(Collected data entries)
BEGIN
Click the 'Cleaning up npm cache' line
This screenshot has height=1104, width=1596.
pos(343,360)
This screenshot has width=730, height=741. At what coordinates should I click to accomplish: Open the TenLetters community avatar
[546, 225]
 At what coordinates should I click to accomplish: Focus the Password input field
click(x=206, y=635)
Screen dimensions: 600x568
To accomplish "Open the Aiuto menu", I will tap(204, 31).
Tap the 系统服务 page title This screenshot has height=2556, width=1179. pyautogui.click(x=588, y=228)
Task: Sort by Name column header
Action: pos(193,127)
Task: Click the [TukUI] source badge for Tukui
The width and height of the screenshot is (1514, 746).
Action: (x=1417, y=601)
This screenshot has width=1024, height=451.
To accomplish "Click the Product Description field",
END
** PROBLEM **
Above are the records; copy exactly the lines from the one with "At what coordinates should I click to accomplish: Focus" through the final line.

** REPLY TO THE EXERCISE **
 At what coordinates should I click to accomplish: Focus the Password input field
click(x=206, y=635)
Screen dimensions: 600x568
To accomplish "Open the Aiuto menu", I will tap(204, 31).
Tap the 系统服务 page title This screenshot has height=2556, width=1179. pyautogui.click(x=588, y=228)
Task: Sort by Name column header
Action: pos(193,127)
Task: Click the [TukUI] source badge for Tukui
The width and height of the screenshot is (1514, 746).
Action: (x=1417, y=601)
This screenshot has width=1024, height=451.
To accomplish "Click the Product Description field",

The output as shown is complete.